The openings 14 serve as large, protected reservoirs for delivering
various therapeutic agents to the device implantation site and/or
downstream of the implantation site and/or downstream of the
implantation site.
[0041] The relatively large, protected openings 14, as described
above, make the expandable medical device particularly suitable for
delivering large amounts of therapeutic agents, or genetic or
cellular agents, and for directional delivery of agents. The large
non-deforming openings 14 in the expandable device 10 form
protected areas or reservoirs to facilitate the loading of such
agents, and to protect the agent from abrasion, extrusion, or other
degradation during delivery and implantation.

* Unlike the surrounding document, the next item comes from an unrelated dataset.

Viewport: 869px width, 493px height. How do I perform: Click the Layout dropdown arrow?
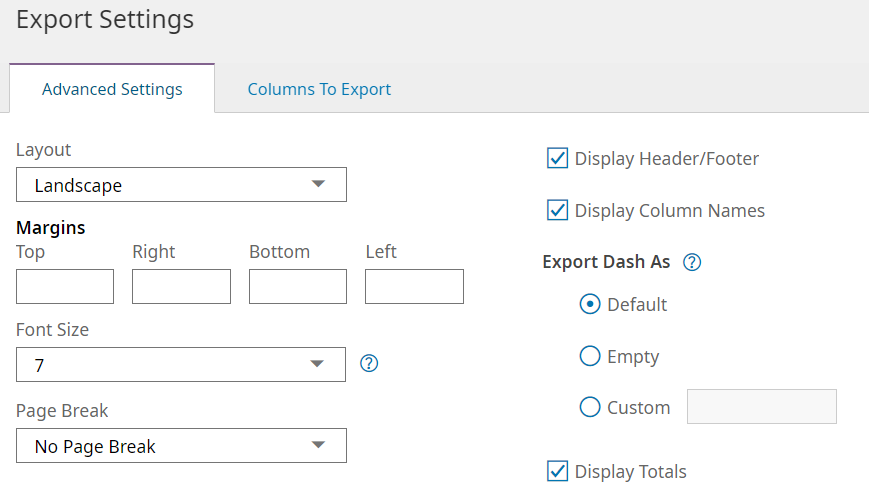point(318,184)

[0042] FIG. 1 illustrates an expandable medical device for
directional delivery of one or more therapeutic agents 16. The
openings 14 contain one or more therapeutic agents 16 for delivery
to the lumen 116 of the blood vessel and an optional barrier 18 in
or adjacent the mural side of the openings. A single opening may
contain more than one therapeutic agent or multiple openings may
contain only one therapeutic agent. The therapeutic agent in each
opening may be the same or different.
[0043] The volume of therapeutic agent that can be delivered using
openings 14 is about 3 to 10 times greater than the volume of a 5
micron coating covering a stent with the same stent/vessel wall
coverage ratio. This much larger therapeutic agent capacity
provides several advantages. The larger capacity can be used to
deliver multi-drug combinations, each with independent release
profiles, for improved efficacy. Also, larger capacity can be used
to provide larger quantities of less aggressive drugs and to
achieve clinical efficacy without the undesirable side-effects of
more potent drugs, such as retarded healing of the endothelial
layer.
[0044] FIG. 3 shows a cross section of a portion of a medical
device 10 in which one or more therapeutic agents have been loaded
into an opening 14 in multiple deposits. Although multiple discrete
layers are shown for ease of illustration, the layers may be
discrete layers with independent compositions or blended to form a
continuous polymer matrix and agent inlay. For example, the layers
can be deposited separately in layers of a drug, polymer, solvent
composition which are then blended together in the openings by the
action of the solvent. The agent may be distributed within an inlay
uniformly or in a concentration gradient. Examples of some methods
of creating such deposits and arrangements of layers are described
in U.S. Patent Publication No. 2002/0082680, published on Jun. 27,
2002 which is incorporated herein by reference in its entirety. The
use of drugs in combination with polymers within the openings 14
allows the medical device 10 to be designed with drug release
kinetics tailored to the specific drug delivery profile
desired.
[0045] According to one embodiment, the openings have an area of at
least 5.times.10.sup.-6 square inches, and preferably at least
10.times.10.sup.-6 square inches.
[0046] In the example of FIG. 3, the mural side of the openings are
provided with a cap region 18 which is a region of polymer or other
material having an erosion rate which is sufficiently slow to allow
substantially all of the therapeutic agent in the therapeutic agent
region 16 to be delivered from the luminal side of the opening
prior to erosion of the cap region. The cap region 18 prevents loss
of the therapeutic agent during transport, storage, and during the
stent implantation procedure. However, the cap region 18 may be
omitted where mural and luminal delivery of the agent is
acceptable.
[0047] In one example, the cap region 18 and/or a base region 22
may be formed by a material soluble in a different solvent from the
therapeutic agent region 16 to prevent intermixing of regions
during fabrication. For example, where one or more deposits of
therapeutic agent and matrix have been deposited in the openings in
a solvent (e.g. Insulin and PVP in water), it may be desirable to
select a different polymer and solvent combination (e.g. PLGA
inanisole) for the cap region to prevent the therapeutic agent from
mixing into the cap region. In addition to the cap 18 and base 22,
other therapeutic agent regions, protective or separating regions
may also be formed of non-mixing polymer/solvent systems in this
manner.
[0048] The base 22 can provide a seal during filling of the
openings. The base 22 is preferably a rapidly degrading
biocompatible material when providing luminal delivery.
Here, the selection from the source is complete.